▶ [Work task]:
Keyword search on "Follow": report each line of the records that contains it.

Stored data
|---|

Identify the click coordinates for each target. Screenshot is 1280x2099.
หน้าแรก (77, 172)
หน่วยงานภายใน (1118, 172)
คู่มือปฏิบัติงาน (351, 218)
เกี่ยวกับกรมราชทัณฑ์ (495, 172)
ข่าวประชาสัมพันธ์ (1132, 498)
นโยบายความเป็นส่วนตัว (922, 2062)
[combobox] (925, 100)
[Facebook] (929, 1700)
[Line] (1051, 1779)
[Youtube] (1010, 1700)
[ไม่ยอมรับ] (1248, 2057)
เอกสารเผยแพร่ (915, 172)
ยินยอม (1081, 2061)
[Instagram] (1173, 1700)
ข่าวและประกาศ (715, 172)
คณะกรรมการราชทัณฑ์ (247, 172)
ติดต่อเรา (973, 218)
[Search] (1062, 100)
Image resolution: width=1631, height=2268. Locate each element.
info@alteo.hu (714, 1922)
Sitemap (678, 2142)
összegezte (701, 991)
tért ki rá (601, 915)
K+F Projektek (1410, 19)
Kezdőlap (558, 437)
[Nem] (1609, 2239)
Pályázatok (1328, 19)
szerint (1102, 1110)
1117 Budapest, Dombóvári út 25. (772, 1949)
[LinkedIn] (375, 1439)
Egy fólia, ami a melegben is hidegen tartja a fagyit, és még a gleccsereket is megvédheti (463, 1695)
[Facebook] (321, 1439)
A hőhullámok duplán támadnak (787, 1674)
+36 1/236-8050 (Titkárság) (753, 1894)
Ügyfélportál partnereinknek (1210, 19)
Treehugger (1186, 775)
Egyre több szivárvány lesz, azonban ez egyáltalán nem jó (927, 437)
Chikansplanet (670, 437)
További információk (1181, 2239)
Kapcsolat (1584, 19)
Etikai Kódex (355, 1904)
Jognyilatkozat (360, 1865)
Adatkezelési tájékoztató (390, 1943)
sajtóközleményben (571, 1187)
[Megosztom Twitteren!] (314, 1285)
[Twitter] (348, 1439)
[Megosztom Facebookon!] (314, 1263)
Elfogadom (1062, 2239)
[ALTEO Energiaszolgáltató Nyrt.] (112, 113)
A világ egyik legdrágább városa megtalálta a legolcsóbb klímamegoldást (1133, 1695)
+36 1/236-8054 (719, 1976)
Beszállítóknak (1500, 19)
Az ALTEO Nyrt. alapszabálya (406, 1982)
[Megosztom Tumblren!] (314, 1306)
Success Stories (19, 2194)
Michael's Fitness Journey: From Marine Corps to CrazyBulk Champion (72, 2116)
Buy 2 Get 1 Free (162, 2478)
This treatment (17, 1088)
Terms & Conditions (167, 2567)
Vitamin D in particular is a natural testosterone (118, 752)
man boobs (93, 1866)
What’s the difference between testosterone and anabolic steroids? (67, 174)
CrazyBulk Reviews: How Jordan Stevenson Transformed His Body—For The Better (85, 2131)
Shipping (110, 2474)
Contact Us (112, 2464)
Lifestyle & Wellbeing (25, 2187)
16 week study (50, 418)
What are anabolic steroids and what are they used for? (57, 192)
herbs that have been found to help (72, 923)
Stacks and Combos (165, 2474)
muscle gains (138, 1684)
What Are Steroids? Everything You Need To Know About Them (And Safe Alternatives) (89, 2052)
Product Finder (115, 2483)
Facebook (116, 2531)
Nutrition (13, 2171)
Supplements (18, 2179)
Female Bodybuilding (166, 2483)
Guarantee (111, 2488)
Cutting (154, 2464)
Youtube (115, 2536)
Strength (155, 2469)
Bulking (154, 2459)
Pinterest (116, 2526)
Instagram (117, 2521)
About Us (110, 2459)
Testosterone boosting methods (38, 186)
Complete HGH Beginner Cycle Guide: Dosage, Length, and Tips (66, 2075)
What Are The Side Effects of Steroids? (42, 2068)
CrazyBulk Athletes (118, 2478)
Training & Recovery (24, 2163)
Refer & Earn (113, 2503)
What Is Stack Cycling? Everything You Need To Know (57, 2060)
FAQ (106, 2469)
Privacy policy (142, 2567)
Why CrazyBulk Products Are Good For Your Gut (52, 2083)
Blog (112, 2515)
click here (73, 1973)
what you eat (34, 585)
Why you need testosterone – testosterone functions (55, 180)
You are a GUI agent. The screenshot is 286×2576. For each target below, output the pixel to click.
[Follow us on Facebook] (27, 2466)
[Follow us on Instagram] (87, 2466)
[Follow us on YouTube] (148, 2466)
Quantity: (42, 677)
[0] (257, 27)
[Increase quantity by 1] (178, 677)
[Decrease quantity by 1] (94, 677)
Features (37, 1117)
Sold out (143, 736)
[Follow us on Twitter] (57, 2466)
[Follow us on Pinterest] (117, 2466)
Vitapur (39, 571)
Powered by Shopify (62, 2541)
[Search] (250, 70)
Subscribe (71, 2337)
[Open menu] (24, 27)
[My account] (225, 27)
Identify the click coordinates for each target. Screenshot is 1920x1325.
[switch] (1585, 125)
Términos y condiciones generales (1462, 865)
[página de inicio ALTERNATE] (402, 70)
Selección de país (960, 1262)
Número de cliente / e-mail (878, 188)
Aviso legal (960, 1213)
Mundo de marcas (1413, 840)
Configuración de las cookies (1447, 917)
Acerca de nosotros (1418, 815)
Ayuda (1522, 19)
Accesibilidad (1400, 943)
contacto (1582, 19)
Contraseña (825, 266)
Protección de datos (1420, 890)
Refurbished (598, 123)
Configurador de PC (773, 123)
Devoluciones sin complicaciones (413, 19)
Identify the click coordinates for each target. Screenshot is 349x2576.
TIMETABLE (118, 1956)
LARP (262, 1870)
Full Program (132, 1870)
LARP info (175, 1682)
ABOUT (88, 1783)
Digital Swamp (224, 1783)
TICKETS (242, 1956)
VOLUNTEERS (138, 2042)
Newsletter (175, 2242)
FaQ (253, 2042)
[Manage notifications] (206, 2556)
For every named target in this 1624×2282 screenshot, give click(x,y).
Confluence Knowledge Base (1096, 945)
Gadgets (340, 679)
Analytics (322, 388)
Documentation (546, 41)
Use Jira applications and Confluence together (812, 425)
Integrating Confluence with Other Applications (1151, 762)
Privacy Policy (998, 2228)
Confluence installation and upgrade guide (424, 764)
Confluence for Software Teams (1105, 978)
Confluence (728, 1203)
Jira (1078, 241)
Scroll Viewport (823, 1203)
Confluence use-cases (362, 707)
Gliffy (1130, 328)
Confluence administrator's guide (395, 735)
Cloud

|---|

▶ [Task answer]:
[Follow us on Facebook] (27, 2466)
[Follow us on Instagram] (87, 2466)
[Follow us on YouTube] (148, 2466)
[Follow us on Twitter] (57, 2466)
[Follow us on Pinterest] (117, 2466)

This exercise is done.